*DATA:*

+++++

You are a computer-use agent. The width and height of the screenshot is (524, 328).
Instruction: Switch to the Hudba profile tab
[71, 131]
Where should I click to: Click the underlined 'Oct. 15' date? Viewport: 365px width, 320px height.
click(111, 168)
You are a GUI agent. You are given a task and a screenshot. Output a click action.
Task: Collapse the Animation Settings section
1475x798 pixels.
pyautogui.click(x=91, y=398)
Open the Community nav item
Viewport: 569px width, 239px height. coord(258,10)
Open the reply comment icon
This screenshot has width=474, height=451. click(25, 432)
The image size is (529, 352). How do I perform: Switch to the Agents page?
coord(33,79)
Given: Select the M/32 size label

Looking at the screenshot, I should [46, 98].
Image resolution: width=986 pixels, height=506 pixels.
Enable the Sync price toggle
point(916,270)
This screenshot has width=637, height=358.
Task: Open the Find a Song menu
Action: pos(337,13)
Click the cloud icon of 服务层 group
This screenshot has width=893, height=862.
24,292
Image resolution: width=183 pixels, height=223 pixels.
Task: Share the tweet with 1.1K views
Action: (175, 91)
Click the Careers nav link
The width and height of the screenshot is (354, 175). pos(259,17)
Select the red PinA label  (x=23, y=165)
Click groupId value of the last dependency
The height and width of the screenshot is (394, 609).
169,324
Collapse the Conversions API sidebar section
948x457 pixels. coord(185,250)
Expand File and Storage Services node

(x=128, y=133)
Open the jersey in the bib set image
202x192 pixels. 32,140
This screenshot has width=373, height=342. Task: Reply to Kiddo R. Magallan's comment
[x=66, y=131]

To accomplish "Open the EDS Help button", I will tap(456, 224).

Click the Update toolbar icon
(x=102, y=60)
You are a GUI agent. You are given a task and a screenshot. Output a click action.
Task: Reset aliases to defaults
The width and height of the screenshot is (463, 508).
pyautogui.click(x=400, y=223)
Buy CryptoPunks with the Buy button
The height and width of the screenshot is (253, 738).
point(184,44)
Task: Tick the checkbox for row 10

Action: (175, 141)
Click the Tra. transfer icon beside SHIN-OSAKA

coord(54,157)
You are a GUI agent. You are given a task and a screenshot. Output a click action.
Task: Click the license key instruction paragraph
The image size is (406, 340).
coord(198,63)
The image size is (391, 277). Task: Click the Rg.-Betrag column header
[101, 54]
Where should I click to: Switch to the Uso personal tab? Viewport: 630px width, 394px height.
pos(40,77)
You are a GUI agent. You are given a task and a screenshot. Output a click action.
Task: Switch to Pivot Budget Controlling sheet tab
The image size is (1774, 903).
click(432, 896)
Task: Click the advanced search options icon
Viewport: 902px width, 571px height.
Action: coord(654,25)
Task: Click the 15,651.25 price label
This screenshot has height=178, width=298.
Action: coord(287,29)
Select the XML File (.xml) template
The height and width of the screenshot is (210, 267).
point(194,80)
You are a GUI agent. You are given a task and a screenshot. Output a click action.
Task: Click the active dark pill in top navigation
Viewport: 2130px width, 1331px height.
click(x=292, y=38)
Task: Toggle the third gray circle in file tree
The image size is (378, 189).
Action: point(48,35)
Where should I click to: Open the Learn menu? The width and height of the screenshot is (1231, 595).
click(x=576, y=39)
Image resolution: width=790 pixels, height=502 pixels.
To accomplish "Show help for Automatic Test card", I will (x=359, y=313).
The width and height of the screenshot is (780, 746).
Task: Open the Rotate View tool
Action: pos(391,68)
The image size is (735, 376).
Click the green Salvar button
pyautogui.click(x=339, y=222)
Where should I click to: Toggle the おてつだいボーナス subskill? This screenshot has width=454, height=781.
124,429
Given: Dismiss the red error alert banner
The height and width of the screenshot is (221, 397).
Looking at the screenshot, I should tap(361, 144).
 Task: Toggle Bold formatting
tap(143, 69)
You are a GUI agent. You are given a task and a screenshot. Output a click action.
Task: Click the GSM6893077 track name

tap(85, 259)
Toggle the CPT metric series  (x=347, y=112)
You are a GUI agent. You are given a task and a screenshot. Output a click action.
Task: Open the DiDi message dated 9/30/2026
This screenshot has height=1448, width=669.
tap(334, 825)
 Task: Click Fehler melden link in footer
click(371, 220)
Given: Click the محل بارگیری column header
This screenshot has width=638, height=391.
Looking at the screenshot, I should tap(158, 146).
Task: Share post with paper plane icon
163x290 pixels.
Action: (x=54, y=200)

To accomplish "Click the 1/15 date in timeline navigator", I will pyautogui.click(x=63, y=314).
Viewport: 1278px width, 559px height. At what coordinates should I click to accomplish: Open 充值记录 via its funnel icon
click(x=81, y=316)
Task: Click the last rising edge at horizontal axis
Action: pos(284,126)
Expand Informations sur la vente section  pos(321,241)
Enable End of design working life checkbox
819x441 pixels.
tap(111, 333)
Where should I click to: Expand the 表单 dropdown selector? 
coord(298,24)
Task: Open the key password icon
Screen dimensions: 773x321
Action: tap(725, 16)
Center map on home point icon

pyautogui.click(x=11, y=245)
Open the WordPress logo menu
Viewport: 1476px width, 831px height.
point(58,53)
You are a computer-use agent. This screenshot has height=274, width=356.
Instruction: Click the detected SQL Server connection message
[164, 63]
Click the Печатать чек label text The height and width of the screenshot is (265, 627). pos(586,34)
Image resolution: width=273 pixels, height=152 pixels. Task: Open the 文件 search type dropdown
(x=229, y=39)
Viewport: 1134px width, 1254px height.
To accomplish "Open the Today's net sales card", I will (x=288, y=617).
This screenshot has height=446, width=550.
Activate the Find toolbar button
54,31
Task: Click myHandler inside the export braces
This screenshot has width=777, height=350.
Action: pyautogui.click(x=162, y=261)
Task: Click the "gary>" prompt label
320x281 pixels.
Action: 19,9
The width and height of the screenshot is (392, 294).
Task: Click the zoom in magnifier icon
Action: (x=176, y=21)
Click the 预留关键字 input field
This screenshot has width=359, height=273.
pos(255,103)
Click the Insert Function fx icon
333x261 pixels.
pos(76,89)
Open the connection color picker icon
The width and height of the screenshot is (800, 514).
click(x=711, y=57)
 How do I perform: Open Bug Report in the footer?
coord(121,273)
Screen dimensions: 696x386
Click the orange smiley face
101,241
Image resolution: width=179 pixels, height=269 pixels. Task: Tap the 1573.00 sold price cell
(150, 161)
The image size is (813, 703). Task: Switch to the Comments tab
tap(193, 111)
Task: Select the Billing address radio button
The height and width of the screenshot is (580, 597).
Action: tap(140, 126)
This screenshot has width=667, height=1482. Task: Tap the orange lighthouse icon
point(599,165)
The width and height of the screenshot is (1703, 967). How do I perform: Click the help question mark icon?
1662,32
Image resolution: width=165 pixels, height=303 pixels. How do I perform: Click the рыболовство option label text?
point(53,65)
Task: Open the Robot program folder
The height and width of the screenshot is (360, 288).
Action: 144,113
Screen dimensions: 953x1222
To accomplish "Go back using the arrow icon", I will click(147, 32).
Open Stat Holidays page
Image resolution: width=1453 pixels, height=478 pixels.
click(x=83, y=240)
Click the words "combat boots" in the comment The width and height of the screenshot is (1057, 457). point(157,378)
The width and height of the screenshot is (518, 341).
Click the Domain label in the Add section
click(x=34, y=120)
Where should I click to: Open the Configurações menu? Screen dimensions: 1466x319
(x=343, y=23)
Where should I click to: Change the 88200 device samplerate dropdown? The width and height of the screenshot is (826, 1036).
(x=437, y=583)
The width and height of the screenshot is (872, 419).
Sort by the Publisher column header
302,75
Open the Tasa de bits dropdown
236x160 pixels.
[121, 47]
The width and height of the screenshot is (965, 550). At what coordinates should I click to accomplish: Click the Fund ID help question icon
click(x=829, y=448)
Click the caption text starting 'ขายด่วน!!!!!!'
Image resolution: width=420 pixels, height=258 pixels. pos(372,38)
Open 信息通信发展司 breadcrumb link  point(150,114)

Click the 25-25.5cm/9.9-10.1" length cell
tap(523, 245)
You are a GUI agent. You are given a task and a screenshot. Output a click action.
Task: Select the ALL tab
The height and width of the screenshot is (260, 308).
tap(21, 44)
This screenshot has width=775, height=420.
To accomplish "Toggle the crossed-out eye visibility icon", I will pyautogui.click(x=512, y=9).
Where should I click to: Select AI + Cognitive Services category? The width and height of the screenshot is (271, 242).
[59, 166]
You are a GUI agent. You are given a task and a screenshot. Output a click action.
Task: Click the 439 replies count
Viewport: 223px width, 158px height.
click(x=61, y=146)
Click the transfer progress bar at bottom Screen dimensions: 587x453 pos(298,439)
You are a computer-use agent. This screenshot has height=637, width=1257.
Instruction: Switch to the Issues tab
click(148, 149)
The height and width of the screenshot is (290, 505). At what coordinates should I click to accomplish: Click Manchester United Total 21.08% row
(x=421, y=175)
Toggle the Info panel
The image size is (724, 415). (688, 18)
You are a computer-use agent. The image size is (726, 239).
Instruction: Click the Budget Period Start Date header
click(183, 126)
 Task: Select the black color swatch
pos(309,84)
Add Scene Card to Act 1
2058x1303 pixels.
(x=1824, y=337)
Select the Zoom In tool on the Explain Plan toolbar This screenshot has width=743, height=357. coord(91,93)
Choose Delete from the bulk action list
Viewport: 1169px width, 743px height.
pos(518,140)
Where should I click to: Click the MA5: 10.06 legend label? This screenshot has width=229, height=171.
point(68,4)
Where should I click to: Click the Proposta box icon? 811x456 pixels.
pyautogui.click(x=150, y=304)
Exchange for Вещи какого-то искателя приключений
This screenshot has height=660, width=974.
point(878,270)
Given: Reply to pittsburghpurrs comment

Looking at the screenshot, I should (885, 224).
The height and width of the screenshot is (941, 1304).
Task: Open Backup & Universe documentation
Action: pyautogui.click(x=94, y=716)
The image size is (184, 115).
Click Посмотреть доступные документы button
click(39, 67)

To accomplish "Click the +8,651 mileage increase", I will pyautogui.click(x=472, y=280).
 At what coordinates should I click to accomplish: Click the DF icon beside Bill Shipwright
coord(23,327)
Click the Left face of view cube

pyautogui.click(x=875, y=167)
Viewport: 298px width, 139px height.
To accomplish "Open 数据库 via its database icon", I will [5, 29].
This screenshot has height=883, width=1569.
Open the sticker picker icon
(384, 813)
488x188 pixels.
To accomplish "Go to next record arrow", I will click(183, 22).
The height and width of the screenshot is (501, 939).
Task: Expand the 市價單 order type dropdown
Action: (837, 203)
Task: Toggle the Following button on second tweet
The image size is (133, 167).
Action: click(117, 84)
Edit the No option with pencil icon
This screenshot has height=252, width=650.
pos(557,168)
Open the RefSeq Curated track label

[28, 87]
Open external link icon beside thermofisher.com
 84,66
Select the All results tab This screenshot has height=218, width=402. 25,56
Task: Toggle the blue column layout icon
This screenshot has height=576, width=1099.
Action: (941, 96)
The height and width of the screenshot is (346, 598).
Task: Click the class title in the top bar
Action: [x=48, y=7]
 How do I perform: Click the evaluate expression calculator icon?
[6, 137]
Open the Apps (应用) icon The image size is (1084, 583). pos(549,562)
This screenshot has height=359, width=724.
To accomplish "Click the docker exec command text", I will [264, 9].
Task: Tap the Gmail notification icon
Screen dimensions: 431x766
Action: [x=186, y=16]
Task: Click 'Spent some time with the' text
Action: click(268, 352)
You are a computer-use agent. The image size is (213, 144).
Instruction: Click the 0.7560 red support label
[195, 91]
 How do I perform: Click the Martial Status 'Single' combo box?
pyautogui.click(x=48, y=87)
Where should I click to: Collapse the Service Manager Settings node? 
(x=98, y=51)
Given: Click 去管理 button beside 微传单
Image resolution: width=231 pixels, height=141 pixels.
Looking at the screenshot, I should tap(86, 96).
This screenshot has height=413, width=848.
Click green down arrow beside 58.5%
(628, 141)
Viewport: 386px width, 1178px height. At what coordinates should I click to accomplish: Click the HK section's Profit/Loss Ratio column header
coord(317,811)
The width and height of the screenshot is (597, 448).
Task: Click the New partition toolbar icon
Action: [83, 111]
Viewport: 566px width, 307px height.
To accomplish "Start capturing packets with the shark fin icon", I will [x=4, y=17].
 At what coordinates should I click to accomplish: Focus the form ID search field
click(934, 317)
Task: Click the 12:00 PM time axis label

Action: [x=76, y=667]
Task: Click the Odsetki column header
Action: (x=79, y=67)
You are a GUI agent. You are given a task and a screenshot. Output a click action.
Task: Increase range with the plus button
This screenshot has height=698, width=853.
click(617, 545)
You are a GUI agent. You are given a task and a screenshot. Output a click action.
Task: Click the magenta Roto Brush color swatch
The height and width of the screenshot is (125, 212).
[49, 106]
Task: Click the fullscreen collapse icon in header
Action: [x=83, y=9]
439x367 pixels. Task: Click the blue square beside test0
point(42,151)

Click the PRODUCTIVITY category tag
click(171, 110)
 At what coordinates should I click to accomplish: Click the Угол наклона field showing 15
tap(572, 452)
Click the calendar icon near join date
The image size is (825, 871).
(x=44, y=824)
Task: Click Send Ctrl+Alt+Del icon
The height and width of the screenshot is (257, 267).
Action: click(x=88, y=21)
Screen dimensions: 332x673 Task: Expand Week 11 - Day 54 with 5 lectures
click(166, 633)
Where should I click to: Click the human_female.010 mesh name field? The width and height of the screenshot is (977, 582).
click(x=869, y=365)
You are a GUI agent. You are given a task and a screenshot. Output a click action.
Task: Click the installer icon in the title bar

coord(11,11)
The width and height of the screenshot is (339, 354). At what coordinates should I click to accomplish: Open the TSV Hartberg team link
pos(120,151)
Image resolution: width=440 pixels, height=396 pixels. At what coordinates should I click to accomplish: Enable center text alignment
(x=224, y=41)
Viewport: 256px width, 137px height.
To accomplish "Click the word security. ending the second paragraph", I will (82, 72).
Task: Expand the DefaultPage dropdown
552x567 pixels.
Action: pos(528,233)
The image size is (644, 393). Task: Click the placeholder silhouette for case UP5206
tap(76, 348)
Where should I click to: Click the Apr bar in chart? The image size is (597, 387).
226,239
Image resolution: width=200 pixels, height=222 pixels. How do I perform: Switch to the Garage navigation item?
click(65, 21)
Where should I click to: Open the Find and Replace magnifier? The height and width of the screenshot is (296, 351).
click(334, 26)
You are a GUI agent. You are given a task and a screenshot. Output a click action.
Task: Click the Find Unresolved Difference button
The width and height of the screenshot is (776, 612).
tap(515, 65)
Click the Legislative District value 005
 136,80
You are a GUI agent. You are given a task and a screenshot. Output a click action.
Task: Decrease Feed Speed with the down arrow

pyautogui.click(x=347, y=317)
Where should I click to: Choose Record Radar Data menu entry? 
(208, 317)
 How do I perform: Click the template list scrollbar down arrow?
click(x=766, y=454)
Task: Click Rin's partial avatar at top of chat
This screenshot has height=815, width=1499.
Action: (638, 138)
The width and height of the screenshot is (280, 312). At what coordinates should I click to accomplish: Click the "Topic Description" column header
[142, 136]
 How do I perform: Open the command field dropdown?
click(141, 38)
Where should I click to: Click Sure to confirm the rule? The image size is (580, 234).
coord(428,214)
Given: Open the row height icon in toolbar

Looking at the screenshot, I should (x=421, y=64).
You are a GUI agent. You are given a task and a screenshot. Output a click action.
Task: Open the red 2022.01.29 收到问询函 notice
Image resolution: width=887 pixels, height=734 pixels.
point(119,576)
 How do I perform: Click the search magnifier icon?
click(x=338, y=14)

+++++

*TASK OBJECTIVE:*
Copy task for the entries above: every line with the string "second".

*SOLUTION FOR THIS PROBLEM:*
Task: Toggle the Following button on second tweet
To accomplish "Click the word security. ending the second paragraph", I will (82, 72).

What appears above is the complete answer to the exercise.